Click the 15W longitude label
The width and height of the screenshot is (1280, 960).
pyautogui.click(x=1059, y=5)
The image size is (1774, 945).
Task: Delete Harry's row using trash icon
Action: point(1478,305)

-*-*-

**ASSIGNED TASK:**
Exactly and without omission, set down every entry.

**ANSWER BOX:**
Click the 15W longitude label
The width and height of the screenshot is (1280, 960).
pyautogui.click(x=1059, y=5)
The image size is (1774, 945).
Task: Delete Harry's row using trash icon
Action: point(1478,305)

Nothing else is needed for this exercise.